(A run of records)
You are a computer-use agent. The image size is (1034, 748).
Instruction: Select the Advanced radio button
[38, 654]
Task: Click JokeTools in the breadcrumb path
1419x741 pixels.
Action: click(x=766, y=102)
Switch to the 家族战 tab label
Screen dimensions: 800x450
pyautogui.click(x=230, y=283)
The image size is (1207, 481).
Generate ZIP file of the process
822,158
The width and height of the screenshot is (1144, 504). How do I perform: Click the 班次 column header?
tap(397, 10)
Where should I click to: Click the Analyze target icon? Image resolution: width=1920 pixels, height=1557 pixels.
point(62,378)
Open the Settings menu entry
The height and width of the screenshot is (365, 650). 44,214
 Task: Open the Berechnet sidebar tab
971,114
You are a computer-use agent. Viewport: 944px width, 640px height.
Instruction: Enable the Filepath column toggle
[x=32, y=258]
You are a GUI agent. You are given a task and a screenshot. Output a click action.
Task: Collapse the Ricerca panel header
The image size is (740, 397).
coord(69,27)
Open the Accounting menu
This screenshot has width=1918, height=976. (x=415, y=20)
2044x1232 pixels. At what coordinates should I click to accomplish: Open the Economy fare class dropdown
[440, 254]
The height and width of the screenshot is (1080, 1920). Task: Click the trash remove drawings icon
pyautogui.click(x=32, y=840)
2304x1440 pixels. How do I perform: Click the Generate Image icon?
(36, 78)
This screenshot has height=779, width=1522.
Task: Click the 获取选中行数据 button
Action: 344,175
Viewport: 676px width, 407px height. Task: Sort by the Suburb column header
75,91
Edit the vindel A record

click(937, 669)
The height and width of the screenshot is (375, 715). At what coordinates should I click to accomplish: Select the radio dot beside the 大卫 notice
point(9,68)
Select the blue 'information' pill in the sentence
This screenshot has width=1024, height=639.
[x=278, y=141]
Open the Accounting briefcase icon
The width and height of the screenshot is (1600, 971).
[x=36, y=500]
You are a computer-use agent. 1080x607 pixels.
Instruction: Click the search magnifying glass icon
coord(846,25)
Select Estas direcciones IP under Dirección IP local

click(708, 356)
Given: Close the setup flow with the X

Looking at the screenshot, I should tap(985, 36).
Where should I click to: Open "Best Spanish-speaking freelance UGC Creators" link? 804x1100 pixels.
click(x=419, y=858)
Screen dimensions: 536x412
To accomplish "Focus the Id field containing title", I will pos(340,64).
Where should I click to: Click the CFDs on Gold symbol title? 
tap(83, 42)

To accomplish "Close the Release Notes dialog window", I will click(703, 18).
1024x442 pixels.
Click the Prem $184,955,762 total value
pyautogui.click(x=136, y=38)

### Job
How many lines in the listing above contain the string "width", with case counting? Reply with the number alone.

### Complete answer
11